[Collection entries]
┌──

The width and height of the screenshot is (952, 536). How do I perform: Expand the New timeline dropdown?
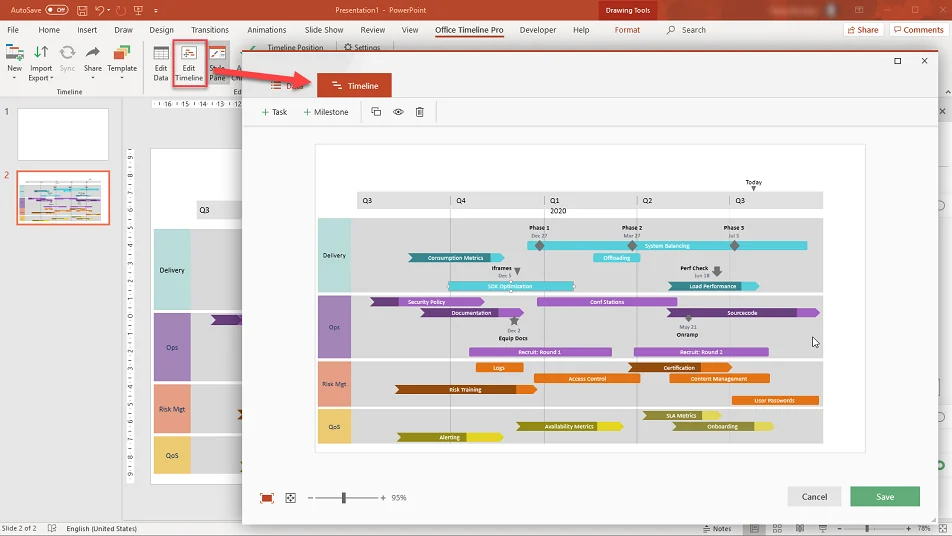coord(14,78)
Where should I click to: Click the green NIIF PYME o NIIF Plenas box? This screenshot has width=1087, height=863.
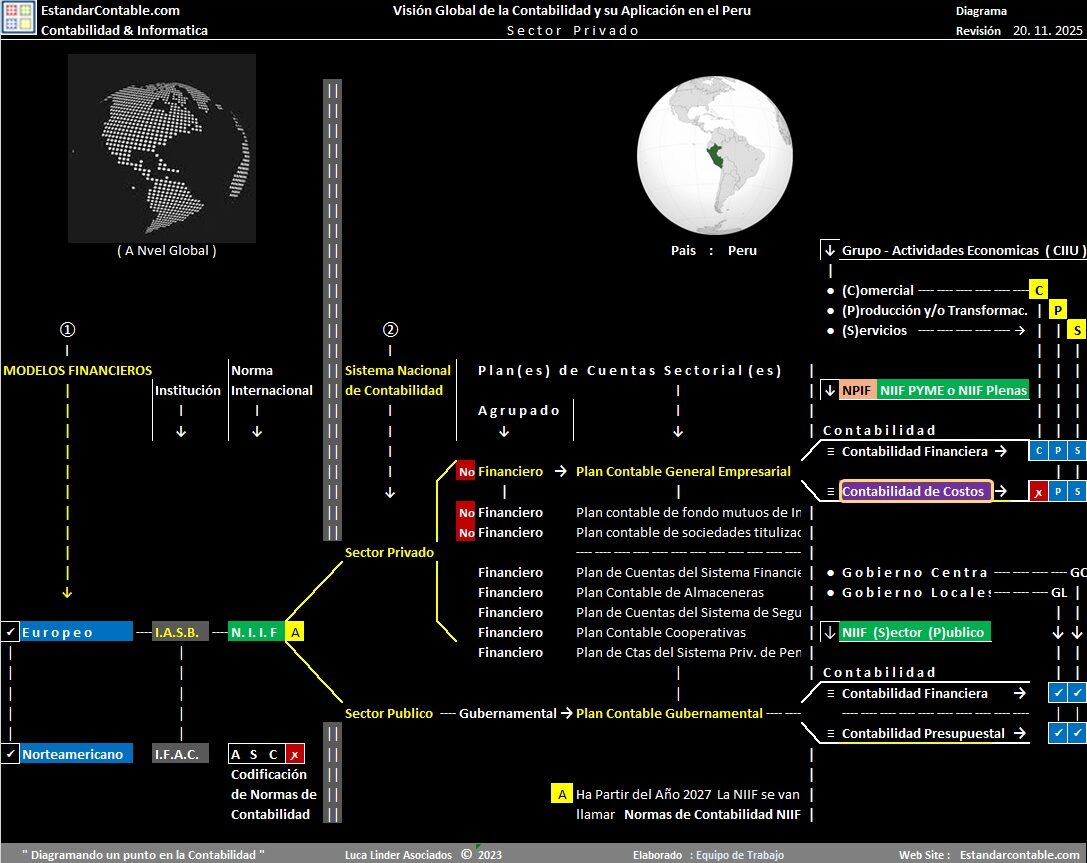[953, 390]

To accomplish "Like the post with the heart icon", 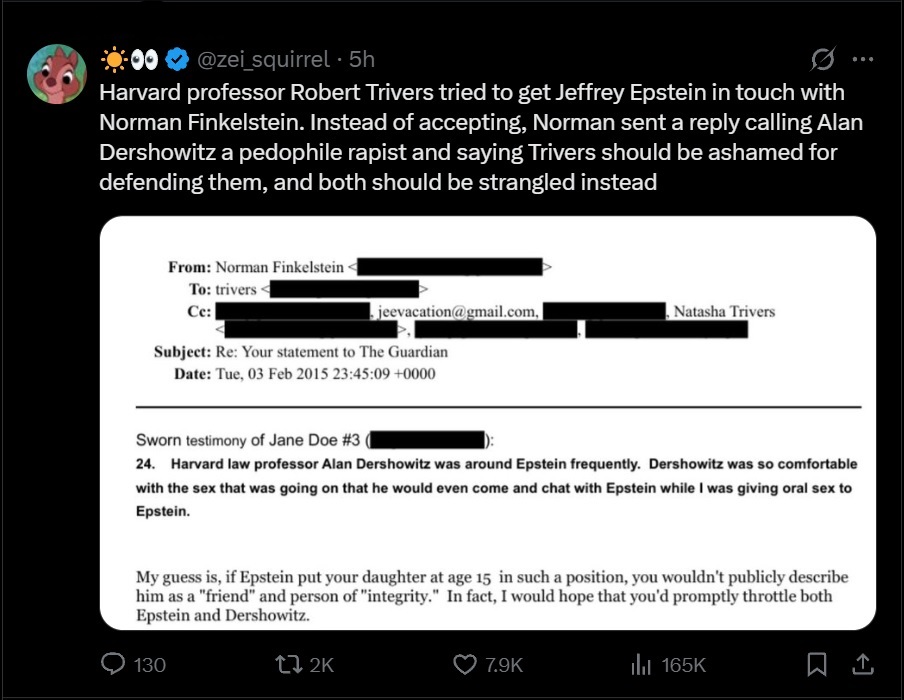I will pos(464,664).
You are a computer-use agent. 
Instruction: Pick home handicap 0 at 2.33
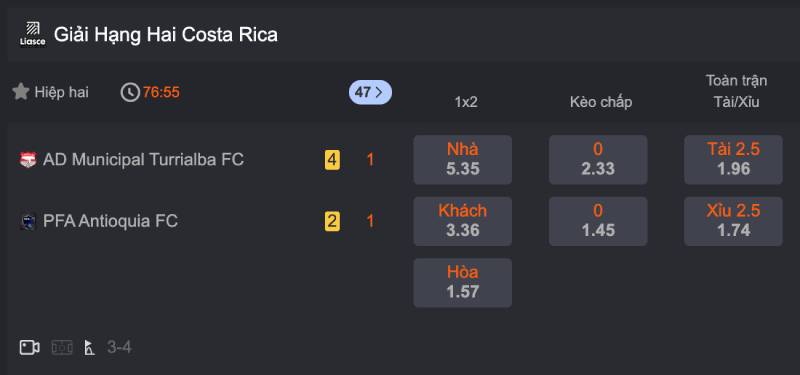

└──

Output, exactly and without pictures, the lines above that run from the one containing "You are a computer-use agent." through the last line of the entries, inclusive.

You are a computer-use agent. 
Instruction: Pick home handicap 0 at 2.33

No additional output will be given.